Nem é necessário despertador para que esse atleta dominical caia da cama. Ele sempre acorda às 6h10, faça chuva, faça sol, inverno ou verão, Natal ou Carnaval. Já houve casos em que ele varou noite numa festa e chegou em casa às 06h20. Compensou com dez minutos a mais de esporte. Agnelídio acorda tão cedo porque cumpre um ritual. Não abre mão dele. Após espreguiçar-se por alguns momentos, levanta-se e vai à cozinha. Esporte exige um desjejum especial e reforçado. Ele não abre mão da vitamina esportiva especial, receita desenvolvida ao longo de anos e anos de práticas desportivas. Ele joga dois ovos crus inteiros, com as cascas, no liquidificador, e acrescenta um litro de gueitoreide, uma lata de patê de fígado de galinha – sem a lata -, um rim de porco – assado – e o conteúdo de uma lata de sardinhas no óleo comestível. Bate bem a coisa, até obter consistência indefinível, algo entre o líquido e o pastoso. Então, vem o segredo que faz toda a diferença. O elixir deve ser bebido no bico, diretamente do copo do liquidificador, se for possível desgrudá-lo de lá. O desjejum do Agnelídio é definitivamente frugal. Nada de pão ou qualquer sólido, apenas a vitamina desportiva. Enquanto manda a vitamina abaixo, ele dá uma lida na seção de esportes do jornal. Seu negócio dominical é o esporte, definitivamente.

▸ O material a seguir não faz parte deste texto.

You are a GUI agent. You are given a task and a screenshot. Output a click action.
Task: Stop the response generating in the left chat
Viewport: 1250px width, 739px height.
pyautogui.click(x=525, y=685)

Para Agnelídio, há apenas um esporte: o futebol. Ele respira e transpira futebol. Ele chama as outras modalidades desportivas de brinquedos. Brincam de jogar vôlei, basquete e tênis, segundo ele. Futebol sim, isso é esporte. Reúne multidões aos domingos, seja nos campinhos de peladas, seja nos estádios, templos máximos da modalidade. Lá que vive o verdadeiro espírito olímpico.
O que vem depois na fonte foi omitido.